» WHAT NEEDS TO BE DONE: From the records below, find each line with the string "agent" and copy it.

━━━ SUPPLIED MATERIAL ━━━

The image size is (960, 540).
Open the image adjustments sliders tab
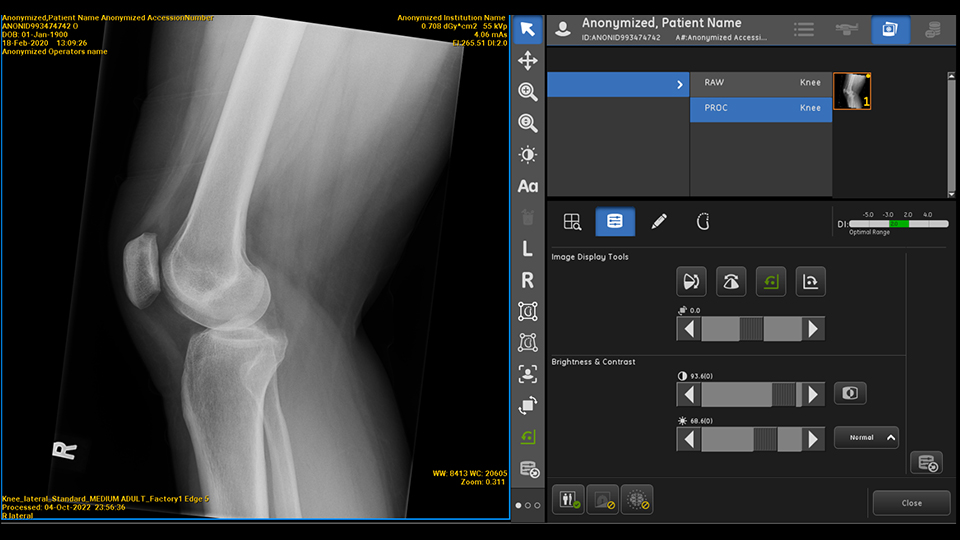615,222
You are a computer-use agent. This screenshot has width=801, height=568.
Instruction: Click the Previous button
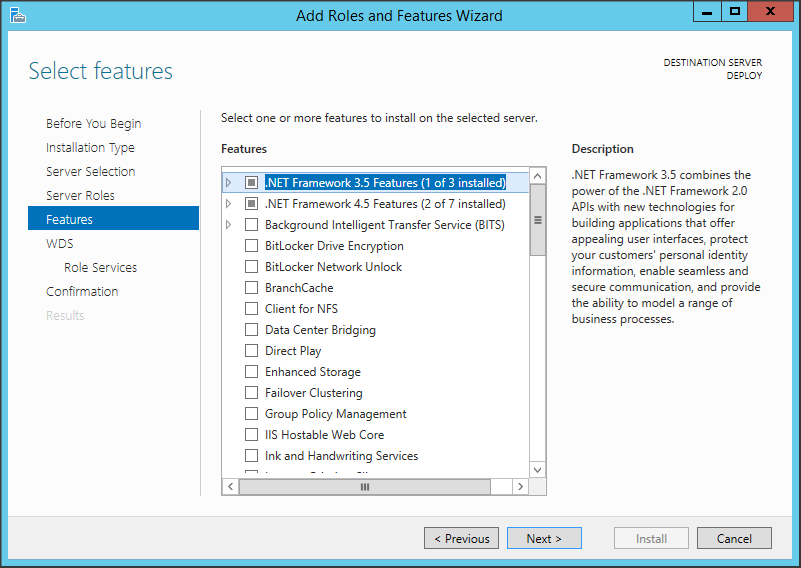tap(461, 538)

━━━
━━━ SUPPLIED MATERIAL ━━━

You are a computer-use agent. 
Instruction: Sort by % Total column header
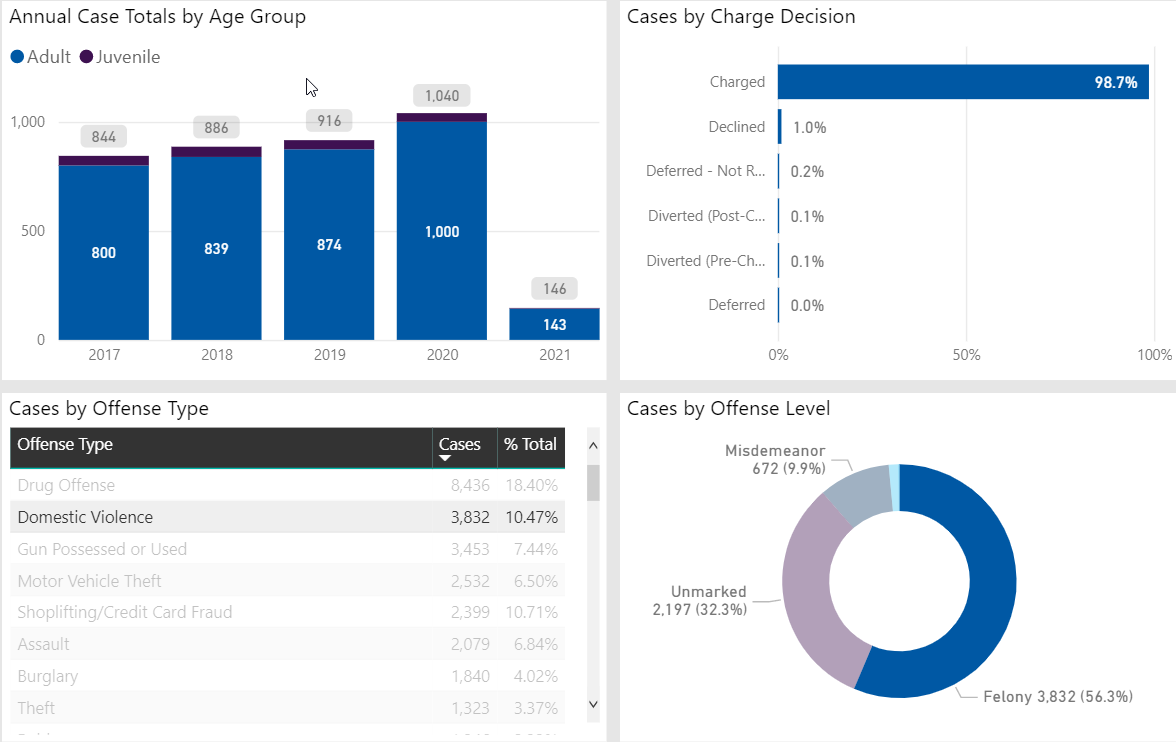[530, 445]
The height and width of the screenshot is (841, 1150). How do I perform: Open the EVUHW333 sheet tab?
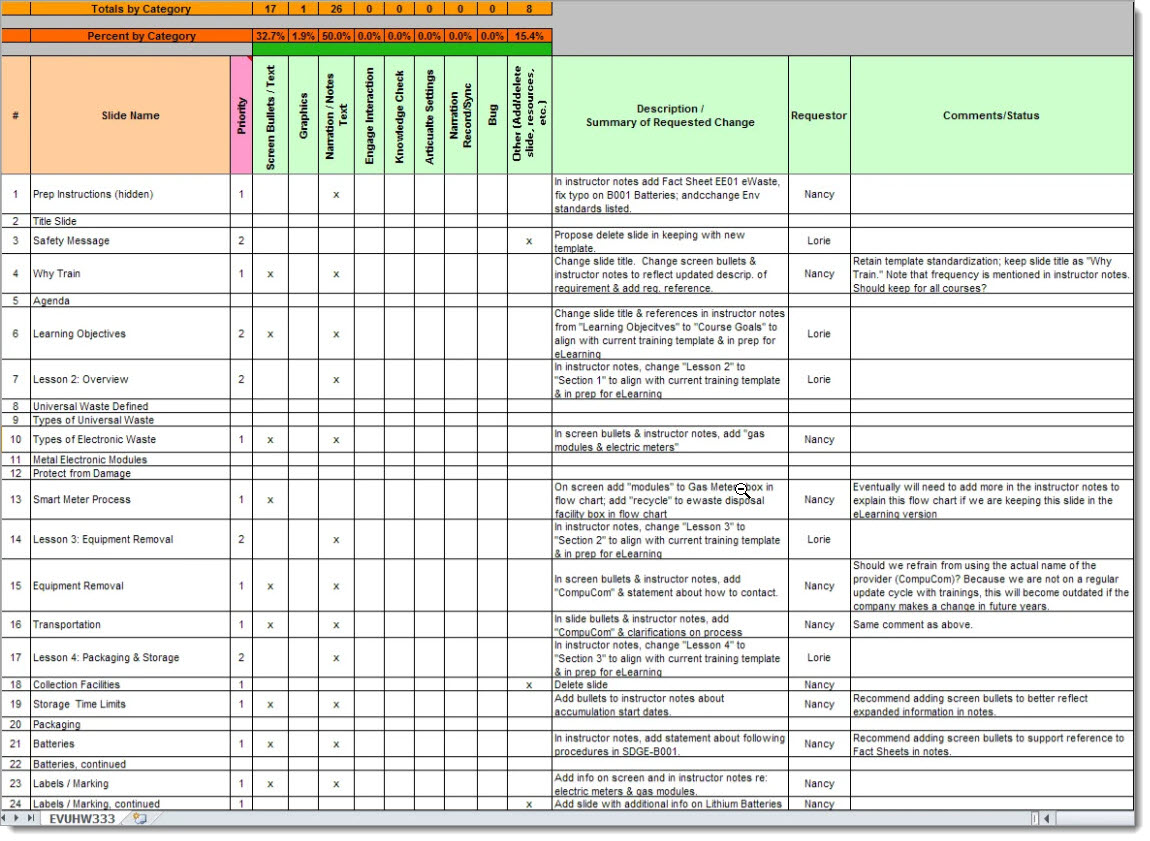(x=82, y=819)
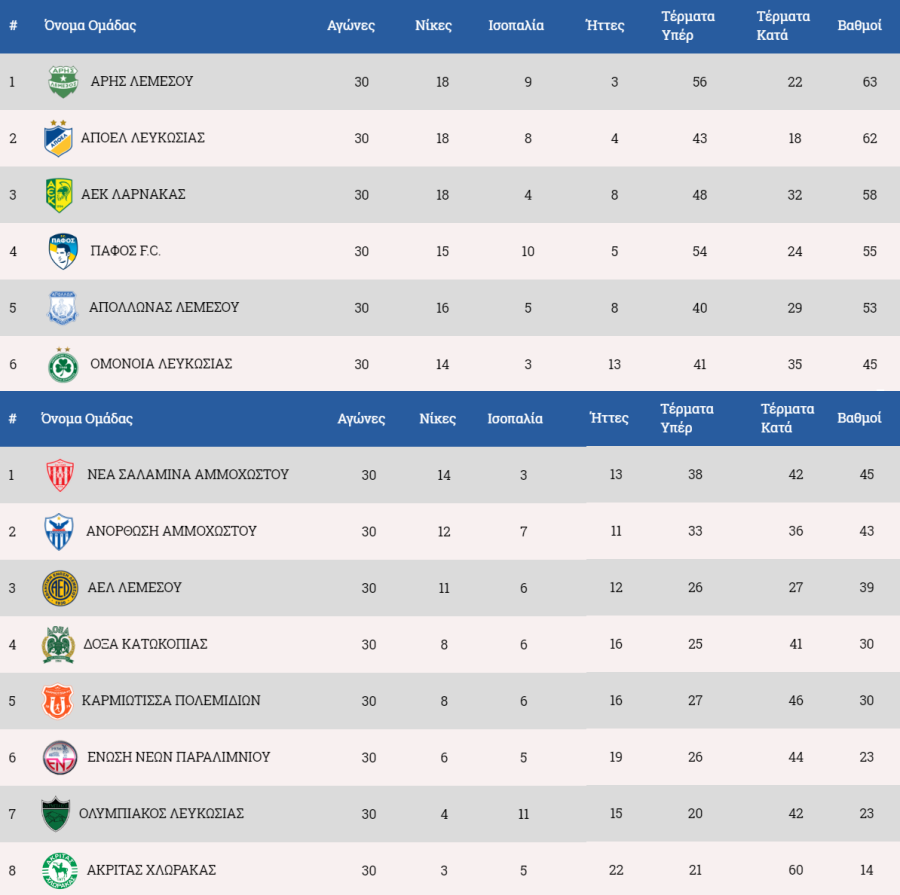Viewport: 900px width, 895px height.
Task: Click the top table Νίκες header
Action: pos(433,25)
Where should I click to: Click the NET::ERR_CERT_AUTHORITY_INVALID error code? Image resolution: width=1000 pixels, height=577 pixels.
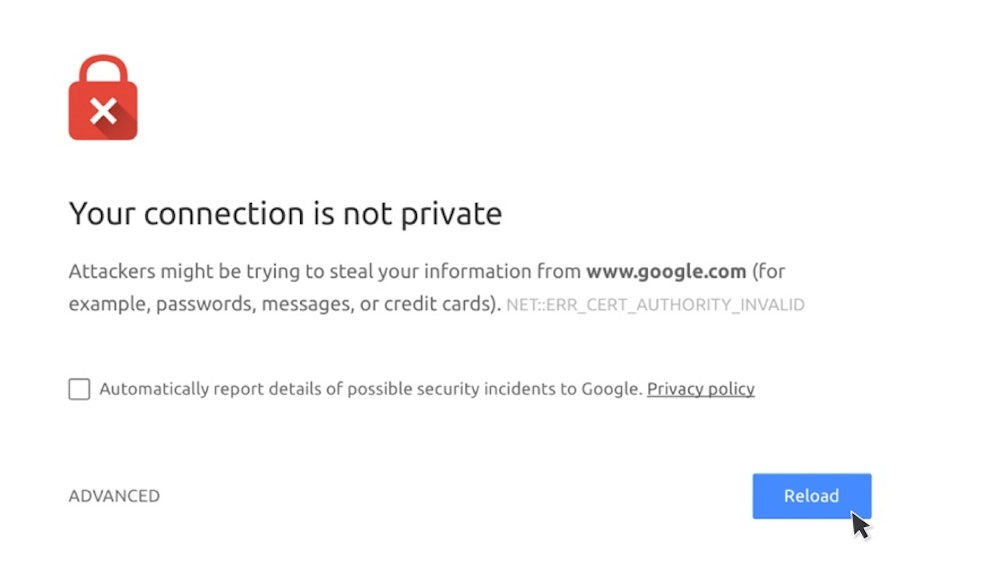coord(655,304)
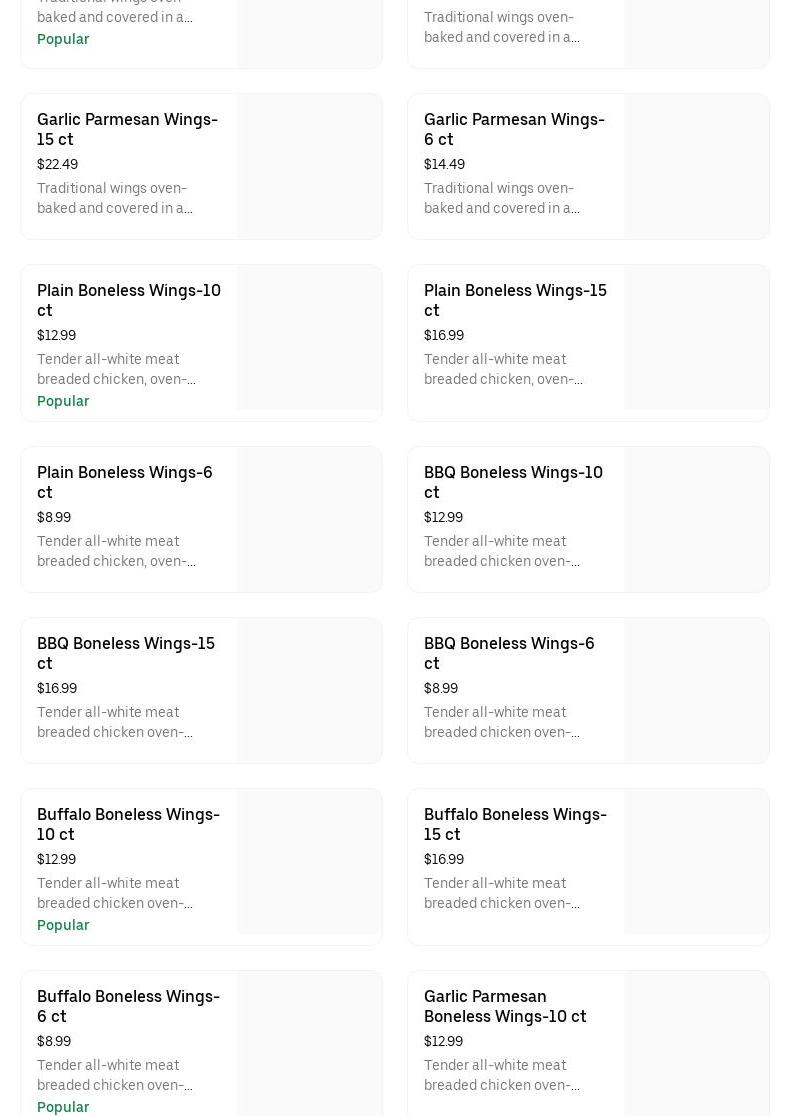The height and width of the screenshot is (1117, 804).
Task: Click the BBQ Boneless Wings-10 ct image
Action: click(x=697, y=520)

━━━

» ANSWER TO THIS TASK:
You are a computer-use agent. This screenshot has width=801, height=568.
You are a computer-use agent. 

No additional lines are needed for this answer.